I'm told that IP hinders if not entirely obviates the possibility of creating a reasonable open-source DRM solution. That may well be the case.

In addition to that, the point of security is to protect the user from external attackers. But in the DRM threat model, the user is the attacker essentially and the rights owner is the defender.

Most (streaming) DRM approaches simply try to hide the key and make it time-bound. But in cryptography it's hard to make that anything other than an all or nothing proposition. How can the user be trusted to decrypt the asset and not take advantage of access to the unencrypted data? Are there any frameworks that can be applied to solve the problem and deliver (what I believe to be) a needed solution?

I could be totally wrong and maybe this approach has already been considered but what about finding a way to put the content on a blockchain with multi-signature smart contracts? Granted the information would live on the blockchain but access is only granted through a mutual agreement and everyone else would be locked out. I know blockchains are a buzzword lately but I do see a lot of potential in their application. I'm not sure if what you're proposing is more for a full-fledged streaming service like Netflix or simply giving someone from the press access from home for a preview.

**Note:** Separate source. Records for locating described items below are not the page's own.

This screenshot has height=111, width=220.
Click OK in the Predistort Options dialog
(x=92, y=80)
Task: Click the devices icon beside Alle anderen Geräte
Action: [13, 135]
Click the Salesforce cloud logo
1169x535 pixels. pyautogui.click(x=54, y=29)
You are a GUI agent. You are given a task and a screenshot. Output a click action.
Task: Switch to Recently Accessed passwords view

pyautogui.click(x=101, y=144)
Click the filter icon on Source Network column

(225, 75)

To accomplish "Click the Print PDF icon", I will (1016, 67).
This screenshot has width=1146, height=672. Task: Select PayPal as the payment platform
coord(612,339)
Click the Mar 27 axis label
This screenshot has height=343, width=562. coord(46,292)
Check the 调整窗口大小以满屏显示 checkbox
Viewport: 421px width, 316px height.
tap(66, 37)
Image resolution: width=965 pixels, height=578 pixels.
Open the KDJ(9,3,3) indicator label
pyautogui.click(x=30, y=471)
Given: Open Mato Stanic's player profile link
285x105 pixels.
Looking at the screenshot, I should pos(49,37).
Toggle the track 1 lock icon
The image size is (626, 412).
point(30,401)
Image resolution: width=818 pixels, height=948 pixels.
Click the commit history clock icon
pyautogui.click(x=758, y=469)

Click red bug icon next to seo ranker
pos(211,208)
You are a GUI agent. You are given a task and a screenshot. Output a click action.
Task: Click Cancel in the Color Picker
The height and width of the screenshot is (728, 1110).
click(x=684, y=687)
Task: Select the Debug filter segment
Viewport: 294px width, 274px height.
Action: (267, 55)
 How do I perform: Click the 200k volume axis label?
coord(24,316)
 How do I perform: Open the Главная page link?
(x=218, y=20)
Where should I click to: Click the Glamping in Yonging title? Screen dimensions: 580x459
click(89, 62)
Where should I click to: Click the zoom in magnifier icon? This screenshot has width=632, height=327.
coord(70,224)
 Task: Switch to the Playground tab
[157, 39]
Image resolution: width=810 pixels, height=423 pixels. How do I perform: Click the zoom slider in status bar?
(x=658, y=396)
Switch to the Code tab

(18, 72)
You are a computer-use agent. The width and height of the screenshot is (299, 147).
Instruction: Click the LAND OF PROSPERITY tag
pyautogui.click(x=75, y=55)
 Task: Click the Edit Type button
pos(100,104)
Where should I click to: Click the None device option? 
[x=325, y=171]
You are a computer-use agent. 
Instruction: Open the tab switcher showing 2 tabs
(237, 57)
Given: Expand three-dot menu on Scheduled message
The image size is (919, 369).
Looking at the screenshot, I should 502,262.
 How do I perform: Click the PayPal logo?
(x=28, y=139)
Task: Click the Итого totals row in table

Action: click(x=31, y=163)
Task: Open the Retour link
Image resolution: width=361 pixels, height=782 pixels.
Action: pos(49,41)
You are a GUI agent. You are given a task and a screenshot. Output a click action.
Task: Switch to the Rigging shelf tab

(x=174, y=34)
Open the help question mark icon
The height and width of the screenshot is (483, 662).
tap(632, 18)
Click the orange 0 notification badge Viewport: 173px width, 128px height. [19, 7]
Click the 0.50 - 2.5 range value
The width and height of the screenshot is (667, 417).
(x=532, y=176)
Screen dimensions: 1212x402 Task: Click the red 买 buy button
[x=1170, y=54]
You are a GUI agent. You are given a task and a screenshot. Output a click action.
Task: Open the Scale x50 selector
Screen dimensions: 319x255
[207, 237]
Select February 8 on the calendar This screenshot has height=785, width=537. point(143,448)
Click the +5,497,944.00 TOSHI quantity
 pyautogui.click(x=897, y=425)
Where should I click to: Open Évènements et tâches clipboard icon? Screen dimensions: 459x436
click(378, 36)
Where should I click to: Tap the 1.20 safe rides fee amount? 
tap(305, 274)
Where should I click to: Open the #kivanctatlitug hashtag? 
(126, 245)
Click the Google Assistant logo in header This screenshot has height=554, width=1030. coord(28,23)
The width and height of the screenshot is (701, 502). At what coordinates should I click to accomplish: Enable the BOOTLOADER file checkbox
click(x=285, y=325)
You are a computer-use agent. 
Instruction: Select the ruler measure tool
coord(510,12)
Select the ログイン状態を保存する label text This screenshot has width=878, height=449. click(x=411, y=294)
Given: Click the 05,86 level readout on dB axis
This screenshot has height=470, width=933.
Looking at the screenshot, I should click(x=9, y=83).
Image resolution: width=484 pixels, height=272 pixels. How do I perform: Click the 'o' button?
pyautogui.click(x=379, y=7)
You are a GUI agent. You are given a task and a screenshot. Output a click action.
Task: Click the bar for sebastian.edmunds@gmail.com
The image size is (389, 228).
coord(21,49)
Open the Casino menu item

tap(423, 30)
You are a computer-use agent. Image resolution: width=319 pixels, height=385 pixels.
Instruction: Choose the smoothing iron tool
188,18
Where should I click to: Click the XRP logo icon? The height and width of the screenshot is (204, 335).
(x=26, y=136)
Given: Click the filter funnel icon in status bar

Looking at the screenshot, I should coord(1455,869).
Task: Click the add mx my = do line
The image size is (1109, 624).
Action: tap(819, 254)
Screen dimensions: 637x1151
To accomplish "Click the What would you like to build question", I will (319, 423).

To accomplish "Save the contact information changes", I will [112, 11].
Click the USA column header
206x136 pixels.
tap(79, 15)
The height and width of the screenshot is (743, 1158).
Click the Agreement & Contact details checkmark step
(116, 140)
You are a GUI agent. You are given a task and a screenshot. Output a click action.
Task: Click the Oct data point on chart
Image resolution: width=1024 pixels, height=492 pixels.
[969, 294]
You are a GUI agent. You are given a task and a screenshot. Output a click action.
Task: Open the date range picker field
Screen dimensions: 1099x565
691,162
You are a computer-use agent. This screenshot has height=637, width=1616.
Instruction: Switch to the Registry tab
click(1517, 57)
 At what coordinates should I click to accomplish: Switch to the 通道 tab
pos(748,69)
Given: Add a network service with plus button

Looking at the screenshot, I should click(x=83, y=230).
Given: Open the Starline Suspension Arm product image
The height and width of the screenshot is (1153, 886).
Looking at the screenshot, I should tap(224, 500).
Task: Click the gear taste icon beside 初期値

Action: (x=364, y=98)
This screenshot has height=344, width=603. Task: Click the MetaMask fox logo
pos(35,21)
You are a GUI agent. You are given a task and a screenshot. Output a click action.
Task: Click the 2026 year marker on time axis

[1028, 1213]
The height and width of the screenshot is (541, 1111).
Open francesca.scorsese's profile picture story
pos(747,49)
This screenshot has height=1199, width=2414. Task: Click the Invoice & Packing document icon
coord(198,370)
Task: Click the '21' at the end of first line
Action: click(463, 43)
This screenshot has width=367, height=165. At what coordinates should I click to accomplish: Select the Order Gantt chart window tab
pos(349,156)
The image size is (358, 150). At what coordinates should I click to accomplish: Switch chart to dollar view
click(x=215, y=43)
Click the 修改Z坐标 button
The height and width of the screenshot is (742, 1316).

I think the blockchain approach might work better for a preview rather than a full streaming service.

Keep in mind that DRM isn't about encryption, that's just a means to an end. DRM is about preventing piracy and enabling flexible pricing models. If you come up with a better way of encrypting the data, without giving a better outcome to those goals, then it's a non-starter. Likewise if you come up with a better way of achieving those goals that doesn't use encryption at all, that's something worth considering.

Michael Hall
mhall119@...

High Fidelity recently (March 22,2018) announced an alliance for publishing assets such as identity, textures, 3D objects, animations and scenes over http using blockchain for the DRM. 

Content developers can already register their creations on the High Fidelity blockchain using our Digital Asset Registry (DAR), which tracks the provenance and ownership of each item. 

Founder Philip Rosedale is also the founder of Second Life, so his approach should be taken seriously. 

https://blog.highfidelity.com/janusvr-and-high-fidelity-found-virtual-reality-blockchain-alliance-3f894ee64ca7

FWIW, Sun Labs came up with an "open" DRM system back in the mid 2000s called DReaM. I don't think it ever took off because of Microsoft's stranglehold on commercial DRM systems. While it's difficult to create a system that will defeat the most advanced of attackers, the requirement for DRM is probably closer to "defend the integrity of the system against attackers arms with an electron microscope, an oscilloscope and a dewar of liquid nitrogen." I'm not sure you need to make your DRM system perfect, just good enough to dissuade casual hackers.